(Word and element pointing entries)
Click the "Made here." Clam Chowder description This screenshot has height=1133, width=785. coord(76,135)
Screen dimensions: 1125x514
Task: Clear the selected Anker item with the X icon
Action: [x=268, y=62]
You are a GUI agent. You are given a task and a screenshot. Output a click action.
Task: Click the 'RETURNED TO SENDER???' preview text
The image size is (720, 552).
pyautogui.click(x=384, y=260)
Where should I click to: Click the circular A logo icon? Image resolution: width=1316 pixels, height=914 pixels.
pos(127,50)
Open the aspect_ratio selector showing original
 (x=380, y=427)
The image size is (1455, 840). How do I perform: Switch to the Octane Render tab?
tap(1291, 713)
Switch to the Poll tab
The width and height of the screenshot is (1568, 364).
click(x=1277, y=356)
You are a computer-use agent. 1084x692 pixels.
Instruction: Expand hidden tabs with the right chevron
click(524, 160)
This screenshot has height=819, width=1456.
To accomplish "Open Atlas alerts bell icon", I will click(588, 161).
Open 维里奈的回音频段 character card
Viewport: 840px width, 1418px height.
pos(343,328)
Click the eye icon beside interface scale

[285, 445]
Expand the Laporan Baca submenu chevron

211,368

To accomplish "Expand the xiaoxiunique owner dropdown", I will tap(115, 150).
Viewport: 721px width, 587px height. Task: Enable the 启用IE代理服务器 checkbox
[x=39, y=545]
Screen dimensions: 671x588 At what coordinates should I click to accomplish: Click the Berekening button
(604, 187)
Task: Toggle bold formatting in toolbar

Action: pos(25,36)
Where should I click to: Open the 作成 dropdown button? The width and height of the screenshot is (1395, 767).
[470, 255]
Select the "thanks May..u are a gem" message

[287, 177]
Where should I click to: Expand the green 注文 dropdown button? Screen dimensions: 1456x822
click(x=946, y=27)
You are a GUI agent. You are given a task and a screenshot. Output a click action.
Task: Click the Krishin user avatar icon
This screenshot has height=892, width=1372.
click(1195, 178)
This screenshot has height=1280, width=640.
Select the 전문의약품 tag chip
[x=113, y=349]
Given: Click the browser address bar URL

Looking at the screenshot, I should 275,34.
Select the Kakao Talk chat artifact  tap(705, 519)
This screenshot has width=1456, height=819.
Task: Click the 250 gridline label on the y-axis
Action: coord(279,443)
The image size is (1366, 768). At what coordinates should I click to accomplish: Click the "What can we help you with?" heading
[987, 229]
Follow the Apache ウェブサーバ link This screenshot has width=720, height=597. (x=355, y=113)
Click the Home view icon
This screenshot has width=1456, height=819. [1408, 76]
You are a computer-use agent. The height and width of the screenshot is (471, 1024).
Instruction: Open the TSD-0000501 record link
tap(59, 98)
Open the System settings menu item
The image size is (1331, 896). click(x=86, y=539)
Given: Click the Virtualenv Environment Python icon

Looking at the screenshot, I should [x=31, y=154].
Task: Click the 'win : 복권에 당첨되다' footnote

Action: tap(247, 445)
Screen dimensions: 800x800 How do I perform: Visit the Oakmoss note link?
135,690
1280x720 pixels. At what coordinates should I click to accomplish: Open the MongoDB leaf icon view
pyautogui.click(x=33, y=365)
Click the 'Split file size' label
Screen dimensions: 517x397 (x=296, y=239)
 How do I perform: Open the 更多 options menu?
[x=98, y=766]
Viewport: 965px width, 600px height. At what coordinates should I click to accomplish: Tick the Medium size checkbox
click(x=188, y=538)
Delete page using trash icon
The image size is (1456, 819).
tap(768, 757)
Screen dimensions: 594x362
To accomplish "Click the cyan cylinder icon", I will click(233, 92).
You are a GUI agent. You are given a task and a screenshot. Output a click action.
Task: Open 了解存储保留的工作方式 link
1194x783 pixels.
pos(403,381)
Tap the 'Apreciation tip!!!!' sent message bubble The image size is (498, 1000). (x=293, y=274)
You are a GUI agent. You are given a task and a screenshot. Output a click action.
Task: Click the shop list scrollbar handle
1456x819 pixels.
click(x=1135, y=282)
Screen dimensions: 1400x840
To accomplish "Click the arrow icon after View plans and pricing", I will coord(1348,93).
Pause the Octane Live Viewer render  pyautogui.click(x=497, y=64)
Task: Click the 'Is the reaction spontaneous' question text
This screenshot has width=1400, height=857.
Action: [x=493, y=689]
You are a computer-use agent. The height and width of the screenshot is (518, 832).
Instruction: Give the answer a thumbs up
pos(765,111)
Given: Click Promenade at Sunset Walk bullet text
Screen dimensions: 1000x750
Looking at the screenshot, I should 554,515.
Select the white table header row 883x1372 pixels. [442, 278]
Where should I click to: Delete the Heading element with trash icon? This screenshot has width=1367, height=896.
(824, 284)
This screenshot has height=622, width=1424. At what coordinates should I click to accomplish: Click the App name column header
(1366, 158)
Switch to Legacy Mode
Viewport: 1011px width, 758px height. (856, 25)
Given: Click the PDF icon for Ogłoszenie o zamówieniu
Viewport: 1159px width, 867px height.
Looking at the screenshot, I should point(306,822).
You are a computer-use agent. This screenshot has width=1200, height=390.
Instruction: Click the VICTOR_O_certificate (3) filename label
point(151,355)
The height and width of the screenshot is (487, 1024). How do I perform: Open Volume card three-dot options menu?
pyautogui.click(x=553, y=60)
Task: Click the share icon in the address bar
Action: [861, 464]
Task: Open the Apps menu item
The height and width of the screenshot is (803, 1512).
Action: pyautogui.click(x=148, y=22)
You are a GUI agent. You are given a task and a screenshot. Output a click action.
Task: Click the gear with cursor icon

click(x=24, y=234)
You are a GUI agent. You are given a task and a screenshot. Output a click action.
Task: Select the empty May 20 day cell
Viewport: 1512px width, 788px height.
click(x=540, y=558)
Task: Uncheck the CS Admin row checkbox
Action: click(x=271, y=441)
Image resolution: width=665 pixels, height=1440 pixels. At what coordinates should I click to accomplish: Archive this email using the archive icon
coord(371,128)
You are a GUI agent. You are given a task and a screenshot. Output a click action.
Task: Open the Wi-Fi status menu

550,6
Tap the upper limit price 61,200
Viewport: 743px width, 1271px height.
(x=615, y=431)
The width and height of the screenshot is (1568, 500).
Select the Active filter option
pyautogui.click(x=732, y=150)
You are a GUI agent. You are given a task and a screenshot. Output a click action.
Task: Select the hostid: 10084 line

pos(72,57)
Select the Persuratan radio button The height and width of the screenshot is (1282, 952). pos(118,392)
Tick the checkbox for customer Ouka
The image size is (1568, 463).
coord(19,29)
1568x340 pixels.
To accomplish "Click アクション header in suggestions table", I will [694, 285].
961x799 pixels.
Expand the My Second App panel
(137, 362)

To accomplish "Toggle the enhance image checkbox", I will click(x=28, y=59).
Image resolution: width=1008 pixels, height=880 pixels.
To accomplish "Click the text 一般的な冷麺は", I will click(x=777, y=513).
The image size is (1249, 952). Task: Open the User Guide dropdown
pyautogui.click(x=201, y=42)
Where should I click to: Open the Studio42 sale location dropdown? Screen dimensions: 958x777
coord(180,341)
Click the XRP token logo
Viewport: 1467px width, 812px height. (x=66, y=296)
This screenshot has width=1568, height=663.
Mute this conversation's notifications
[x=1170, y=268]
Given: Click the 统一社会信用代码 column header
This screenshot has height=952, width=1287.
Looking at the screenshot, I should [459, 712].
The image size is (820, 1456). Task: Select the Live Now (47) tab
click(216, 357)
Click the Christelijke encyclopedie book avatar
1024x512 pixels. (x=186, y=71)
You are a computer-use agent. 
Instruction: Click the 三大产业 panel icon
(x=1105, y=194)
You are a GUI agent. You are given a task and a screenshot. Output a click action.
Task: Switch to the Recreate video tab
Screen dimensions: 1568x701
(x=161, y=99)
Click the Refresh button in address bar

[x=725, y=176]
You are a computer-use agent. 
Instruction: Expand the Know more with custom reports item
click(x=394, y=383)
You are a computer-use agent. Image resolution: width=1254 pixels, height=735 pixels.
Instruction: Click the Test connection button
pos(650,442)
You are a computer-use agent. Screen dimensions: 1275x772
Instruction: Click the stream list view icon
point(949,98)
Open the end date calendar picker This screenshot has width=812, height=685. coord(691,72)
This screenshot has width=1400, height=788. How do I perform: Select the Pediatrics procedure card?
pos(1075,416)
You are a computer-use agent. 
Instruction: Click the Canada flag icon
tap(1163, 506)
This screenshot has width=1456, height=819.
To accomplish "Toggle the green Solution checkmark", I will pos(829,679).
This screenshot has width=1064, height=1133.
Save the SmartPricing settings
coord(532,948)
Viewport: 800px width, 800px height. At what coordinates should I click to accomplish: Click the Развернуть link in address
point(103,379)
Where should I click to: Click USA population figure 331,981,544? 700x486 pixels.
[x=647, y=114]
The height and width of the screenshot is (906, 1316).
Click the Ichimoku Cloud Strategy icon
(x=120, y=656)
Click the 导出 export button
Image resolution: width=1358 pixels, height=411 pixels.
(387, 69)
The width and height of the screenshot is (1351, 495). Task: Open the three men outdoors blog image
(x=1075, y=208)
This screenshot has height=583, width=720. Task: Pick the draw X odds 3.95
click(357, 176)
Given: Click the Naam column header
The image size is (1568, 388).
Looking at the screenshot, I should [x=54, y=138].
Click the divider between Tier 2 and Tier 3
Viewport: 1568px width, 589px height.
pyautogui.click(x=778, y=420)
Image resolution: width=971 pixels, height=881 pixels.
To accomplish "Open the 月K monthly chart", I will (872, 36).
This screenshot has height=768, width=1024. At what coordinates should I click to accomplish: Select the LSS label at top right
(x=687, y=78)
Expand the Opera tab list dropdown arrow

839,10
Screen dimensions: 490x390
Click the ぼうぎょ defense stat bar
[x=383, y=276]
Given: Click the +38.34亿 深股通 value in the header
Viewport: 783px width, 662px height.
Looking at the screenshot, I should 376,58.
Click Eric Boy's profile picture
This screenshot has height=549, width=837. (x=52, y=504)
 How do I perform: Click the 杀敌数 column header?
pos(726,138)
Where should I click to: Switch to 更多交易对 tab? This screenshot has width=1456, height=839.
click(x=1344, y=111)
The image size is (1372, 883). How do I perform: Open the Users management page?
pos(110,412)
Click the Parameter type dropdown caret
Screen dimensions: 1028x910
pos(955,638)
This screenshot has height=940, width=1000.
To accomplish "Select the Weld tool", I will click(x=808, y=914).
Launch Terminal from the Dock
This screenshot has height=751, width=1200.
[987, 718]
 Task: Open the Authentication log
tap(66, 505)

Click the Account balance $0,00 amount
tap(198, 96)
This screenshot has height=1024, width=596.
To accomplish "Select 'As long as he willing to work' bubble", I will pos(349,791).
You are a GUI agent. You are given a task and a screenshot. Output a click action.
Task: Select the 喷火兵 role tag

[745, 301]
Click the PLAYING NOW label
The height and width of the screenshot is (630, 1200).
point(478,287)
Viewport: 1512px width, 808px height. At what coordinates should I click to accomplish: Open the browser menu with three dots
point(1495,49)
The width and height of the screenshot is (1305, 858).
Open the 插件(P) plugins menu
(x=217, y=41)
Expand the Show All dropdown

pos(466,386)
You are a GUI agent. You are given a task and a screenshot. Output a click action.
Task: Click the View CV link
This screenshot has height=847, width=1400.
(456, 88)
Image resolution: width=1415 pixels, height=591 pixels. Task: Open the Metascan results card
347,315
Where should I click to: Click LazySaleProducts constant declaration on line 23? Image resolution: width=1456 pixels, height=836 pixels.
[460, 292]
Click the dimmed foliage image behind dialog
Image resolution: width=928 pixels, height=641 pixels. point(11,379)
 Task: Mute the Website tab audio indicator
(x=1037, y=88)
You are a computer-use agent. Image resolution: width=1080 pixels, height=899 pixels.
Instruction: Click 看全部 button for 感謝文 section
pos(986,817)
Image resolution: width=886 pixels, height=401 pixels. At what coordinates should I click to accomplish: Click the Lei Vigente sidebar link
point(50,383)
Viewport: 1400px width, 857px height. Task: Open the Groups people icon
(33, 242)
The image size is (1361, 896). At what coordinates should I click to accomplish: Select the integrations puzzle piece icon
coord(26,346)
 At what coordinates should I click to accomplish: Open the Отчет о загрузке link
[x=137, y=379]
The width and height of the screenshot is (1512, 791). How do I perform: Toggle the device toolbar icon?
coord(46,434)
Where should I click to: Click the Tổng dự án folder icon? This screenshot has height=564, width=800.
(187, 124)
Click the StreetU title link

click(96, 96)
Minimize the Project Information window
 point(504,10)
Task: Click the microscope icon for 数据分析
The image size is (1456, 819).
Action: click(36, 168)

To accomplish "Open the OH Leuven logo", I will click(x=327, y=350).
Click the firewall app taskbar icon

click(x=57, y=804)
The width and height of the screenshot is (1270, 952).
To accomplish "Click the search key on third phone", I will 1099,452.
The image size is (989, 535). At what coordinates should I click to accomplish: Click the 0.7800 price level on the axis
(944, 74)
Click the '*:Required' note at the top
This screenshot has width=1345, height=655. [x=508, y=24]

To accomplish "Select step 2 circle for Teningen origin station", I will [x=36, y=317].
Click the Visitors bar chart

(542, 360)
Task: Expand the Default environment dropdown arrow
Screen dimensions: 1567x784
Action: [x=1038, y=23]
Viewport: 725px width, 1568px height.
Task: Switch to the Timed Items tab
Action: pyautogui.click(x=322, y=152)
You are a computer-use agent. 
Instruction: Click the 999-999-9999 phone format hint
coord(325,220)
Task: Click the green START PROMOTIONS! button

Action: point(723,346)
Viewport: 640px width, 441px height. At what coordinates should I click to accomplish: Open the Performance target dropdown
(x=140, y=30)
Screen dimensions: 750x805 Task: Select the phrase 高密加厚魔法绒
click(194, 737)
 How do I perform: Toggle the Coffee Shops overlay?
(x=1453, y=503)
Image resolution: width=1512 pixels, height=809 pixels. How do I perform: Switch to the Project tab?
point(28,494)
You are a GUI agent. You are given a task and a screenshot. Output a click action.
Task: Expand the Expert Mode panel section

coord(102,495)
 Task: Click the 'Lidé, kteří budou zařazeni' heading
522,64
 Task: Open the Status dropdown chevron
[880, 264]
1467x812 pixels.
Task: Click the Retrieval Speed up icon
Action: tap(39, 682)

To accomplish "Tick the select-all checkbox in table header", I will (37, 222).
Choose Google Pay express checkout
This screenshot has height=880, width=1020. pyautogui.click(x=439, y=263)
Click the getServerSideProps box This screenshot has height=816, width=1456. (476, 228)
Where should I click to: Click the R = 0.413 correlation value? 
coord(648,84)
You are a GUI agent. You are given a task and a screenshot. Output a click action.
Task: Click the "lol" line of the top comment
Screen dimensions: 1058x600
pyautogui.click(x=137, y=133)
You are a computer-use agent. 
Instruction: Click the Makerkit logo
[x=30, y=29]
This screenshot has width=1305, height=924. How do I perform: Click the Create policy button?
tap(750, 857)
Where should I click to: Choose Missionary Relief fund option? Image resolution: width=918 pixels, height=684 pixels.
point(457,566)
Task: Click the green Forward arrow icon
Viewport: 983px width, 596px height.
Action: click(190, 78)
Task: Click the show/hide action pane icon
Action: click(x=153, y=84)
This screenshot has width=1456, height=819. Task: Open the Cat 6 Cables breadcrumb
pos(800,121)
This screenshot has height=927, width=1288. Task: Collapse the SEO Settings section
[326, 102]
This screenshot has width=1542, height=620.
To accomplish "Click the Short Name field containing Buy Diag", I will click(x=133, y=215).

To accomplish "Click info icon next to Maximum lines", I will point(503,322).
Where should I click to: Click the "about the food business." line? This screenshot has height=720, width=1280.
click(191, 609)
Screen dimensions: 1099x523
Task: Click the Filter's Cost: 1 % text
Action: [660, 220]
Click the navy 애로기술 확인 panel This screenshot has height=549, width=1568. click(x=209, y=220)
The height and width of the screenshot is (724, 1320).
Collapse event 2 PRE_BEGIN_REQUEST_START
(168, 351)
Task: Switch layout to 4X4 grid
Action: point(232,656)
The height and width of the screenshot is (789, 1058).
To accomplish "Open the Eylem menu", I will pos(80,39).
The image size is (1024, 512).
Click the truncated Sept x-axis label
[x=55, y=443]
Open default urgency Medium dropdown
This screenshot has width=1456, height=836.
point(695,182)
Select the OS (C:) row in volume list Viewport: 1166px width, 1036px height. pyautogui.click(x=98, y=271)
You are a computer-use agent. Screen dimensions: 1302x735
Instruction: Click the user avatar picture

Exercise — Which lines in the rows above contain the string "Live"? Return each of them in full.

The reply —
Pause the Octane Live Viewer render  pyautogui.click(x=497, y=64)
The image size is (820, 1456). Task: Select the Live Now (47) tab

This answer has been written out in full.